Task item: Look below for lines that hold the string "Delete" and copy each one.

Record extracts:
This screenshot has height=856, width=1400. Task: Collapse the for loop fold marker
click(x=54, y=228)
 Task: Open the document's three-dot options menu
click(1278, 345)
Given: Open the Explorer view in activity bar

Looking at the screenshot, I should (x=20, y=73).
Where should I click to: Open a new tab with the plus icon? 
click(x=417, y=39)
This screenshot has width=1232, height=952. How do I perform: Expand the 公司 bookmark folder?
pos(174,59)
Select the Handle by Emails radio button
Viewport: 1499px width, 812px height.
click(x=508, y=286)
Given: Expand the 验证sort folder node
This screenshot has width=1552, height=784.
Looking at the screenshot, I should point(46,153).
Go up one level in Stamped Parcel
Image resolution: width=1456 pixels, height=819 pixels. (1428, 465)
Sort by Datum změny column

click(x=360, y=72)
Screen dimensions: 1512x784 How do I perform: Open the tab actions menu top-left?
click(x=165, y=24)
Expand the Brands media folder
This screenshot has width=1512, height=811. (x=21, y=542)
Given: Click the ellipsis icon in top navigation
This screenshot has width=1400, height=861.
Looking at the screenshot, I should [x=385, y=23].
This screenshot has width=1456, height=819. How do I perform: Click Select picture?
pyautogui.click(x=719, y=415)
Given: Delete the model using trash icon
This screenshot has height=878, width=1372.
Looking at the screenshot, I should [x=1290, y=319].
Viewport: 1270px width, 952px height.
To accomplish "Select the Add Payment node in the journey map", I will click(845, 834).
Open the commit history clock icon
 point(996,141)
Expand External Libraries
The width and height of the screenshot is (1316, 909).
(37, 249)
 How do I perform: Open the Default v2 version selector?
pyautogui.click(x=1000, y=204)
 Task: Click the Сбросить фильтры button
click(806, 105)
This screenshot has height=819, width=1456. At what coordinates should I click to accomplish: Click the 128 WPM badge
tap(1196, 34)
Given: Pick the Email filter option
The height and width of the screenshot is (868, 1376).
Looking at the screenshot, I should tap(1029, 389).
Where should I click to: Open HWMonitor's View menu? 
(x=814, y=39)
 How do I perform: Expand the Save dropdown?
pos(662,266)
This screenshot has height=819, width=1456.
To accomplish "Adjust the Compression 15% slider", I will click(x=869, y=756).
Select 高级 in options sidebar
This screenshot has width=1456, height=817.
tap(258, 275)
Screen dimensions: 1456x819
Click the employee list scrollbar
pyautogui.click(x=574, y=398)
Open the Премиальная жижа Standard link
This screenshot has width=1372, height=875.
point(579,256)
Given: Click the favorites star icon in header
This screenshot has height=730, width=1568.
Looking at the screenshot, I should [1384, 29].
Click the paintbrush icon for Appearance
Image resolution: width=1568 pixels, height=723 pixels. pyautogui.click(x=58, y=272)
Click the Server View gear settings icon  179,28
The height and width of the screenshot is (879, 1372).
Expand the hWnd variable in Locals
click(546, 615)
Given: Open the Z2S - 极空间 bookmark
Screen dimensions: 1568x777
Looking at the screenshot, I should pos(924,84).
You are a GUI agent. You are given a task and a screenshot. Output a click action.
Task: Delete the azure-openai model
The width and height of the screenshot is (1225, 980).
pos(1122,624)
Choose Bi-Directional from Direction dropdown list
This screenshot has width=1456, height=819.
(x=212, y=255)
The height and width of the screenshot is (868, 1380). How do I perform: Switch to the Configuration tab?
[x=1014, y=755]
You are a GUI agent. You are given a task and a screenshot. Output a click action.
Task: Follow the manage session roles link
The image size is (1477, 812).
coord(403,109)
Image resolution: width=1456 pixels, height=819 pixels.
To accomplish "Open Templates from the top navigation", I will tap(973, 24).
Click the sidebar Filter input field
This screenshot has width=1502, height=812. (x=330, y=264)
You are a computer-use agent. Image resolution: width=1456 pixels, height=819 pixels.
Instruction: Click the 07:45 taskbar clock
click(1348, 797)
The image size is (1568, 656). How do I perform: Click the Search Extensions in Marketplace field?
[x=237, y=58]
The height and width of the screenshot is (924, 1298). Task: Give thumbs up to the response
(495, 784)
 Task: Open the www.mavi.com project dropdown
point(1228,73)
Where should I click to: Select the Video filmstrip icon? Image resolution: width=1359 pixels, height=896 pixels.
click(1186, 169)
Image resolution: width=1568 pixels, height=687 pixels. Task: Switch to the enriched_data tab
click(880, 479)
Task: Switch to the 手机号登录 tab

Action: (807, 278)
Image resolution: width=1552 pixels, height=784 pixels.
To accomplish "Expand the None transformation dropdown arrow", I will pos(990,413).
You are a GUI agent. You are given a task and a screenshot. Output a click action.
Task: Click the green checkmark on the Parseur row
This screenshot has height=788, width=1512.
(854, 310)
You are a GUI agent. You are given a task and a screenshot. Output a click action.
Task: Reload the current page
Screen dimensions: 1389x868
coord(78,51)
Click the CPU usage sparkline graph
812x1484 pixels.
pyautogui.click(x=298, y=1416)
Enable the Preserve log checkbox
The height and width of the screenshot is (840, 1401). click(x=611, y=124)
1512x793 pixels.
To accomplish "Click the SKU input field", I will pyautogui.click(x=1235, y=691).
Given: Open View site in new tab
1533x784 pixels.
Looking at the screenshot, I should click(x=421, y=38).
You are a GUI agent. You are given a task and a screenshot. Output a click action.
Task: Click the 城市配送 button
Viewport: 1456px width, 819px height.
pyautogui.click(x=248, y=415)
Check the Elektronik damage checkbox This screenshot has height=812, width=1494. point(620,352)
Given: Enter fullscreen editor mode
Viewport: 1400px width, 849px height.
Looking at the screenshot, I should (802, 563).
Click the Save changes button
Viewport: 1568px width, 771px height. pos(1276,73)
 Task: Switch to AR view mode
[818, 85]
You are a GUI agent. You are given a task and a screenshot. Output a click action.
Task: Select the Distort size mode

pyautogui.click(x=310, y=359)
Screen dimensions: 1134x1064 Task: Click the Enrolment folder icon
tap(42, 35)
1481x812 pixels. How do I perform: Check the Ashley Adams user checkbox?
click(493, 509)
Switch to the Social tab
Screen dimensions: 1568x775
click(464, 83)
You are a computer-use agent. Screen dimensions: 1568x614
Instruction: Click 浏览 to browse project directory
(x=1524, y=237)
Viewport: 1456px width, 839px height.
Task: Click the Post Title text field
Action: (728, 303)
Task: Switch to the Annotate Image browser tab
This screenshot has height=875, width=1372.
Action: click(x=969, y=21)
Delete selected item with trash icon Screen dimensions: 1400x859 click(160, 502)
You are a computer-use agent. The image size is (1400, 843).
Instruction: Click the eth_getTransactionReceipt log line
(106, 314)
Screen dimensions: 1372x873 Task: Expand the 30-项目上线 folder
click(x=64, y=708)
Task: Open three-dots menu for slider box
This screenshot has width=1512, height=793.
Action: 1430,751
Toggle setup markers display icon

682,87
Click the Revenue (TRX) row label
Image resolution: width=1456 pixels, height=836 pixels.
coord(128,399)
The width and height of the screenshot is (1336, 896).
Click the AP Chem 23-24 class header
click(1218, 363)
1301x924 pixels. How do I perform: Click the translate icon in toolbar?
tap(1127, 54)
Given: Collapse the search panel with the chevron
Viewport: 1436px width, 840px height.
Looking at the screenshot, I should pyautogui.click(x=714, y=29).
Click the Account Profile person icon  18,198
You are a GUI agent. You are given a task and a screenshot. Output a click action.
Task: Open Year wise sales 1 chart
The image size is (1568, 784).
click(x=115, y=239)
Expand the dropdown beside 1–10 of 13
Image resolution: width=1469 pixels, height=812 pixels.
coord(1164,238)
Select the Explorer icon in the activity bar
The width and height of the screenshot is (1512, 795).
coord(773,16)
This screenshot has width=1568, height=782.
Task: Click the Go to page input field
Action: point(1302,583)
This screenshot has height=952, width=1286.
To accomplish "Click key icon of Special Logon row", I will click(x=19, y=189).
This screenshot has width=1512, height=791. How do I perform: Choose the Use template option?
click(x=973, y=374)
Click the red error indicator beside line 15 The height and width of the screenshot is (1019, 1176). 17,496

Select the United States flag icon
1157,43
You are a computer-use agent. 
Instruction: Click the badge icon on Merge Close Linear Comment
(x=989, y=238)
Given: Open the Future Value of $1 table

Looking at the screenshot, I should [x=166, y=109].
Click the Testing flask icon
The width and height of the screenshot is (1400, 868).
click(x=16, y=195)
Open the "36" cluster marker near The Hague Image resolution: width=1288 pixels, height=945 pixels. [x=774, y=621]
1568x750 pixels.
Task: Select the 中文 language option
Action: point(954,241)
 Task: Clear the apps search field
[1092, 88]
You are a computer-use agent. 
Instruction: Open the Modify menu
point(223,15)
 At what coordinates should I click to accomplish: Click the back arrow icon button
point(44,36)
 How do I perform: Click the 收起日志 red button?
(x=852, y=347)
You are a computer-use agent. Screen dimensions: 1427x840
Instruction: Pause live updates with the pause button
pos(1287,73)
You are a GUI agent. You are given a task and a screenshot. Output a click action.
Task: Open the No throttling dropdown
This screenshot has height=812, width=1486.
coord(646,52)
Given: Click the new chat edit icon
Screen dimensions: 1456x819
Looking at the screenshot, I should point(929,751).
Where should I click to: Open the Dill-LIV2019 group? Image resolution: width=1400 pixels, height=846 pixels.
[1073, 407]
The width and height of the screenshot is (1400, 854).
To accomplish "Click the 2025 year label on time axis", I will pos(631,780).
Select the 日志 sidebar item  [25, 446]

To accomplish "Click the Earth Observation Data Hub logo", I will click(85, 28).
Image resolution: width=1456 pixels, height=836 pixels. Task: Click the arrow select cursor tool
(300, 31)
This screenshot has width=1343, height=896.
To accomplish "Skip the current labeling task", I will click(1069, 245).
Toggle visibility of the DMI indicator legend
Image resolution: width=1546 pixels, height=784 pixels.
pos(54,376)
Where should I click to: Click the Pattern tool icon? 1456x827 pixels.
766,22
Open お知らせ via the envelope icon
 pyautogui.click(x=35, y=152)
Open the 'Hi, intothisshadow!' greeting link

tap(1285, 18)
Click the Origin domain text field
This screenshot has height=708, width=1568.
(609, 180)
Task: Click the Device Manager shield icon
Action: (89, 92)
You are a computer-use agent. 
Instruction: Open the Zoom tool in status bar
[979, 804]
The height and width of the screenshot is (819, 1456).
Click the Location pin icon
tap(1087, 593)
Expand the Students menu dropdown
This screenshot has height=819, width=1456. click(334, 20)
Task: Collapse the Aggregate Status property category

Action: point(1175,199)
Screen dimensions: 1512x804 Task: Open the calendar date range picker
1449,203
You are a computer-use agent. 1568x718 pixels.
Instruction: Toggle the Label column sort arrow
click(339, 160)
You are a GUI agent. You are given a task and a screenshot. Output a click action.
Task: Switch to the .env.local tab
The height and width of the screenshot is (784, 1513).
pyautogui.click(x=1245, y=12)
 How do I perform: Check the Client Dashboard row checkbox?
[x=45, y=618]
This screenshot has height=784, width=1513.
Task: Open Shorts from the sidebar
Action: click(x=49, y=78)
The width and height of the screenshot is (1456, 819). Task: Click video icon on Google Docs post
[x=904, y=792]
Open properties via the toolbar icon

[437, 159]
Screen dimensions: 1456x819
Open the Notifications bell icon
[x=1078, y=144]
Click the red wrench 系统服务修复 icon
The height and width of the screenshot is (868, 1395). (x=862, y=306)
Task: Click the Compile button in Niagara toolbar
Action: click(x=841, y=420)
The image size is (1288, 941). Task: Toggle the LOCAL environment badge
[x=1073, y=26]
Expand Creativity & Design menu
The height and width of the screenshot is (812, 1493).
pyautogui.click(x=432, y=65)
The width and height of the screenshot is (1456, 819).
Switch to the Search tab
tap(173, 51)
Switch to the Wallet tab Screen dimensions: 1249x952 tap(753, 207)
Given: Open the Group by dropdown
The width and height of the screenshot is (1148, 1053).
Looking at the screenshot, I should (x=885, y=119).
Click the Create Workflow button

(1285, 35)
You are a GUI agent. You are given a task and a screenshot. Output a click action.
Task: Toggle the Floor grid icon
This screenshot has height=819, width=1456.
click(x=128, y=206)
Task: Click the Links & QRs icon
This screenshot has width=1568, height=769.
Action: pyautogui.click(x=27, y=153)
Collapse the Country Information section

The completed task:
Given: Delete the model using trash icon
Task: Delete the azure-openai model
Delete selected item with trash icon Screen dimensions: 1400x859 click(160, 502)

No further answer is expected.